In the 1920s, U.S. corporations and banks as well as millions of individual Americans had not only invested their money but also borrowed funds to make these investments in the soaring stock market. They used easy credit to buy shares in popular companies based on electric, automotive, and other new technologies. By the end of the decade, the Federal Reserve Bank—the nation’s central bank, which controlled financial policy—tried to slow speculation by limiting credit availability and causing brokers to demand that their clients immediately pay back the money they had borrowed to buy stock. As stocks were sold to raise the necessary cash, the market collapsed. Between early October and mid-November 1929, the value of businesses listed on the U.S. stock exchange dropped from $87 billion to $30 billion. For individuals and for the economy as a whole, it was the beginning of catastrophe.

The crash helped bring on a global depression that unfolded over the course of several years. The United States had financed the international economic growth of the previous five years, so when the suddenly strapped U.S. banks cut back on loans and called in debts, they undermined businesses at home and abroad. Jobs dwindled and a decline in consumer buying slowed the world economy, including the young businesses of eastern Europe.

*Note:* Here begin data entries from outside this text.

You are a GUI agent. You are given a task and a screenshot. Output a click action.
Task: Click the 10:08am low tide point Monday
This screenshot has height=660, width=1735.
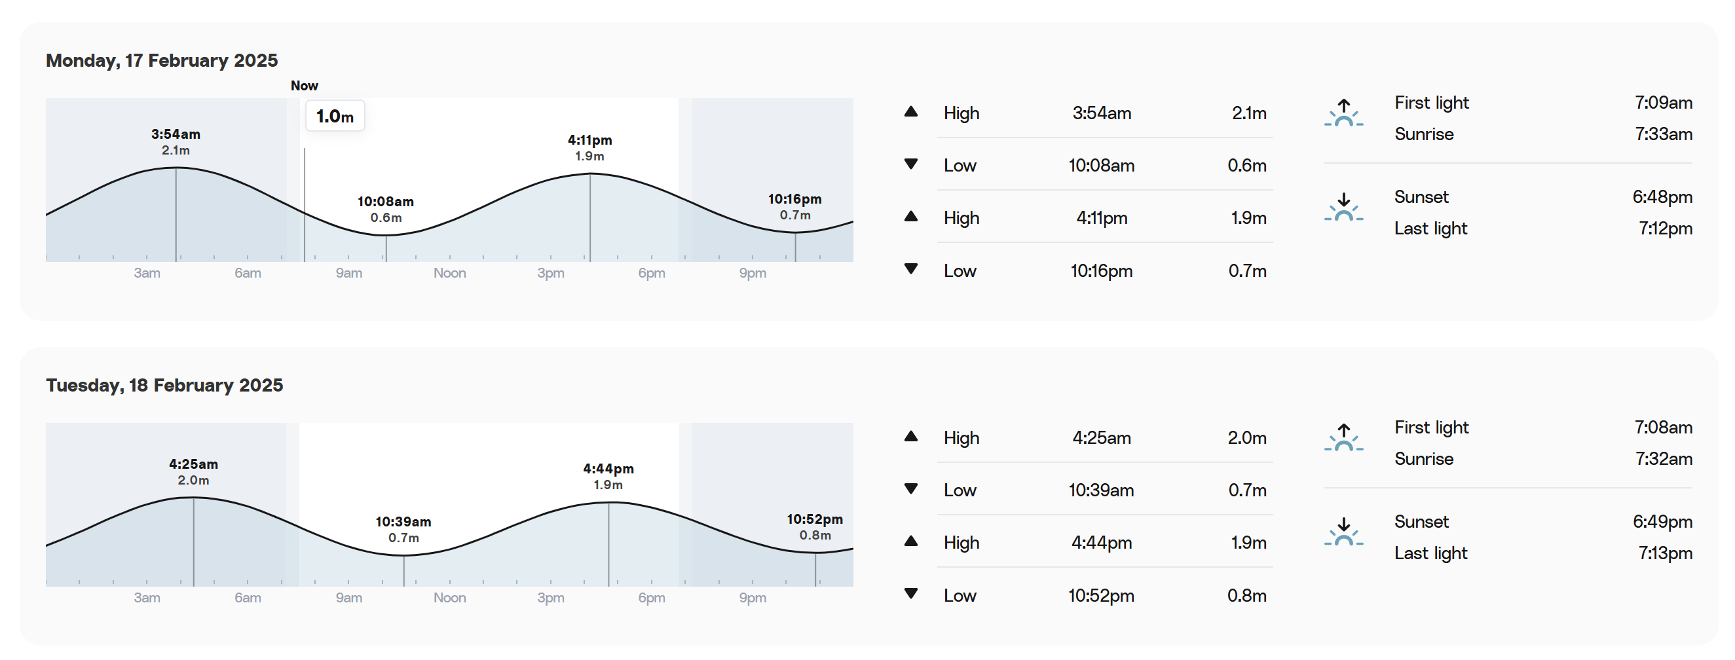[386, 235]
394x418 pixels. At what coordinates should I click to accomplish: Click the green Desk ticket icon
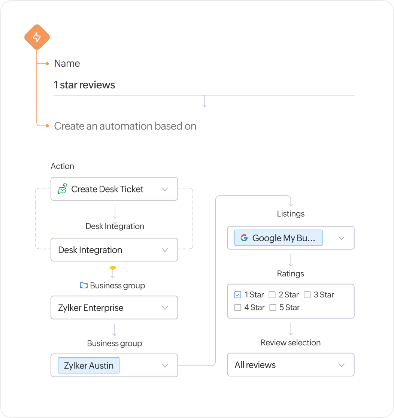tap(62, 189)
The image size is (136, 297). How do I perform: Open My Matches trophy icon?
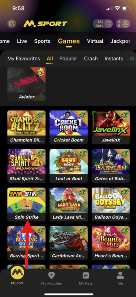click(51, 275)
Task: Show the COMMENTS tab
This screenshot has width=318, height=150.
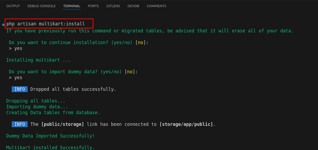Action: click(156, 6)
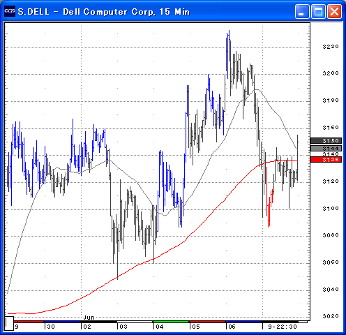Select the gray 3144 moving average price marker
This screenshot has height=335, width=346.
326,148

The Great Depression left no sector of the world economy unscathed, but government actions made the depression worse. To try to spur their economies, governments cut budgets and set high tariffs against foreign goods; these policies discouraged the consumer spending and international trade needed to spark the economy. Officials in charge of the flow of global money that fostered commerce desperately guarded their own supplies of gold. Unemployment soared: Great Britain—with its outdated textile, steel, and coal industries—had close to three million unemployed in 1932. By 1933, almost six million German workers, or about one-third of the workforce, had lost their jobs.

Agricultural prices had been declining for several years because of technological advances and abundant harvests around the world. With their incomes slashed, millions of small farmers had no money to buy the chemical fertilizers and motorized machinery they needed to remain competitive. Now creditors confiscated farms. Eastern and southern European peasants, who had pressed for the redistribution of land after World War I, could not afford to operate their newly acquired farms, and they, too, went under.